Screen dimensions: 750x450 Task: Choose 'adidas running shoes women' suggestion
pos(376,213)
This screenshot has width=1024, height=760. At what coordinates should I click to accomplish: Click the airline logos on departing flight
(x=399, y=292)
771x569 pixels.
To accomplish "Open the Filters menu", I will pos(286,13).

################

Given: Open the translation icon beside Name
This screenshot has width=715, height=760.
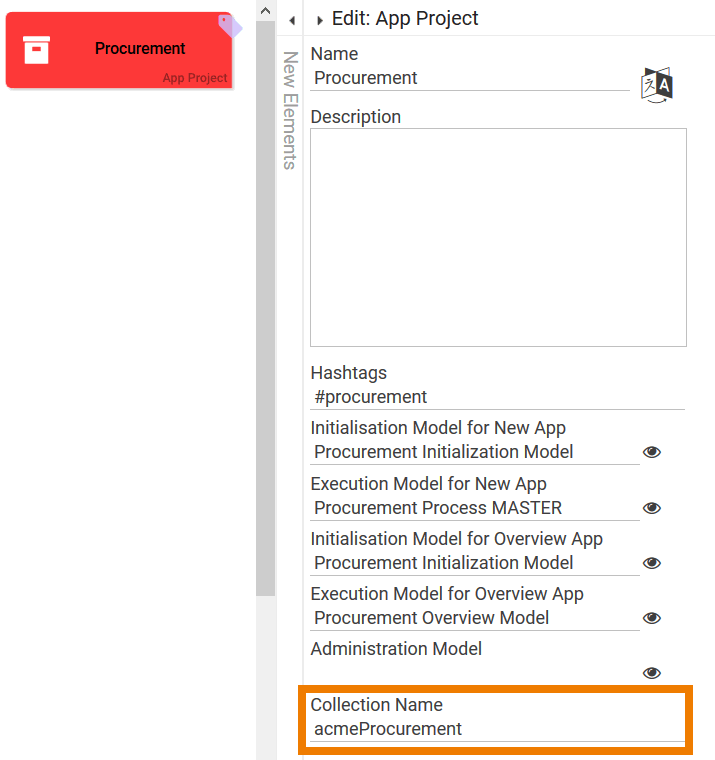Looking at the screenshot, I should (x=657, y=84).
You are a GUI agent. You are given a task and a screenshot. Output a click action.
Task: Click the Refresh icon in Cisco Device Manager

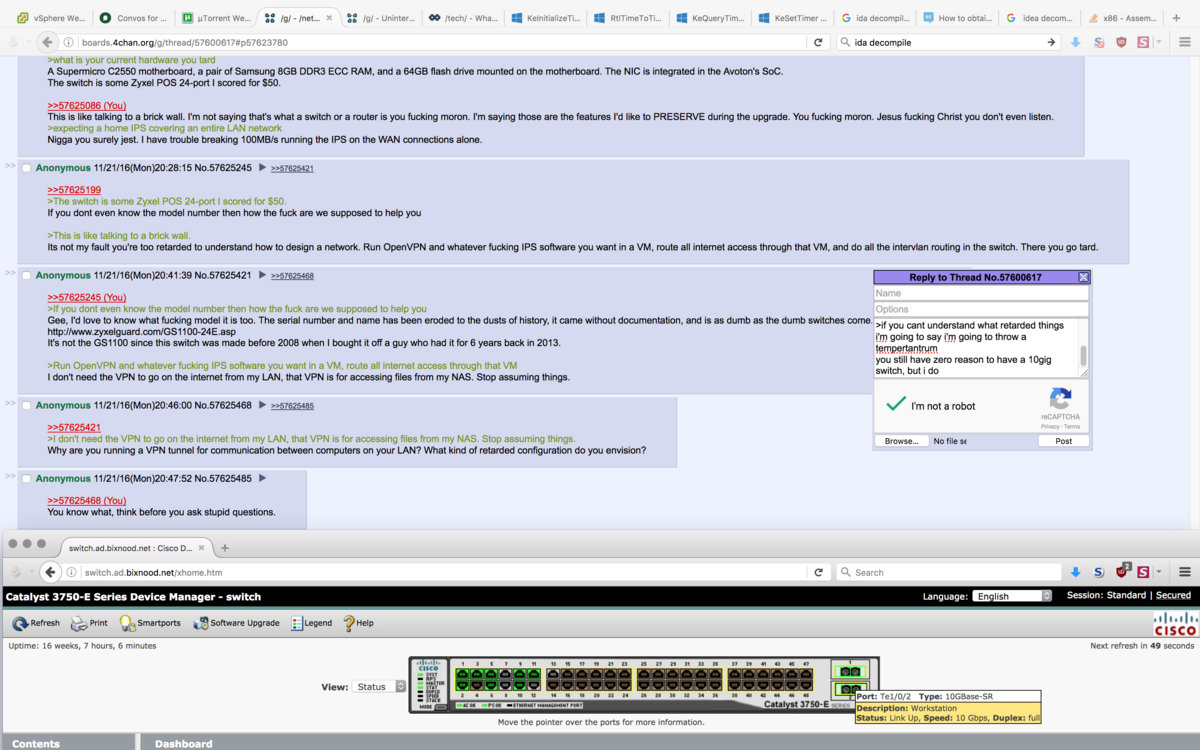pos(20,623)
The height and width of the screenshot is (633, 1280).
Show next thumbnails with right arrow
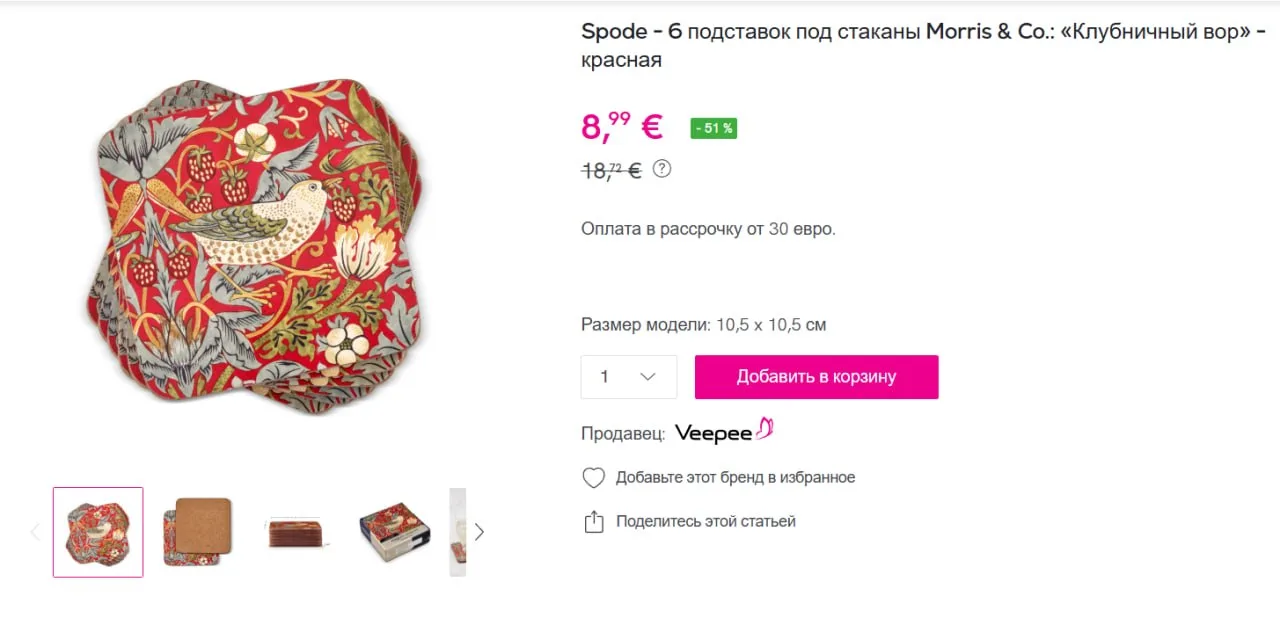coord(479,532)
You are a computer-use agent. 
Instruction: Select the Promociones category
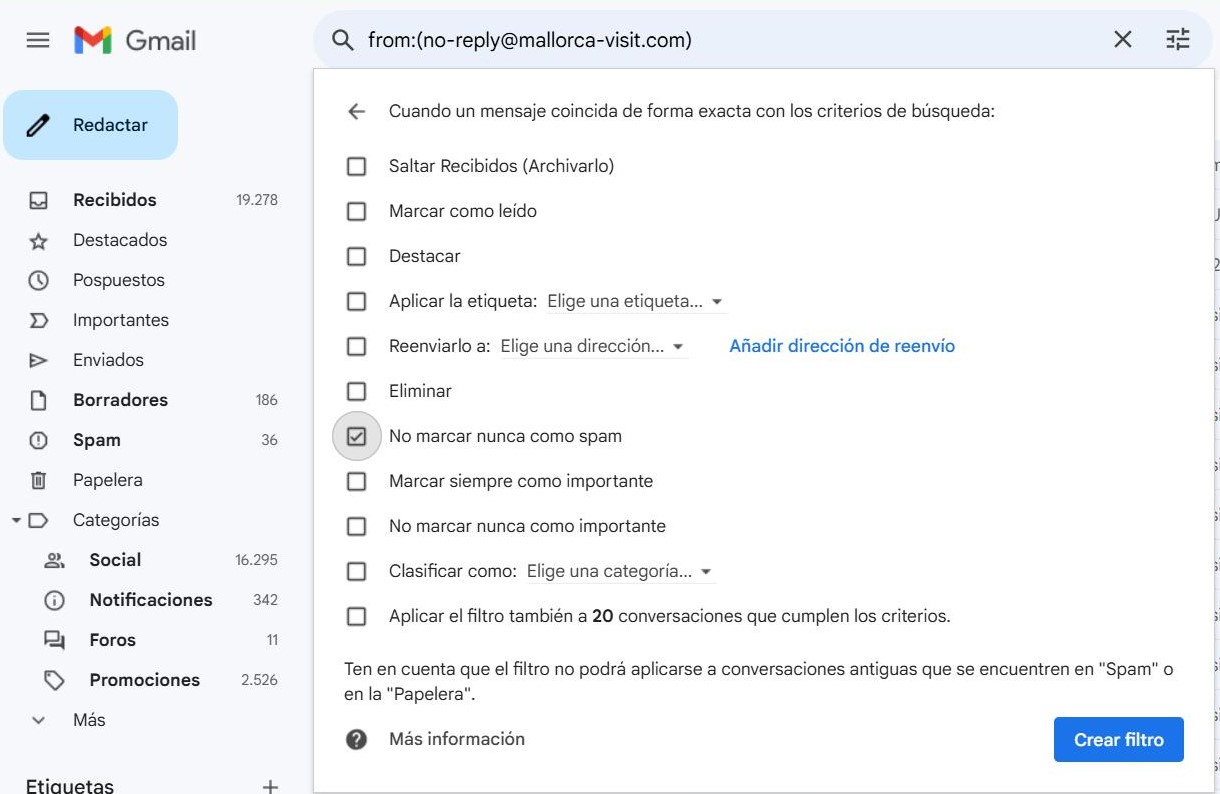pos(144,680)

################

Problem to work on: Extract every line of the records that contains the word "height", and list each of those lines in full.

The answer:
This screenshot has width=1024, height=760. At what coordinates should I click to accomplish: Click the airline logos on departing flight
This screenshot has width=715, height=760.
The height and width of the screenshot is (633, 1280).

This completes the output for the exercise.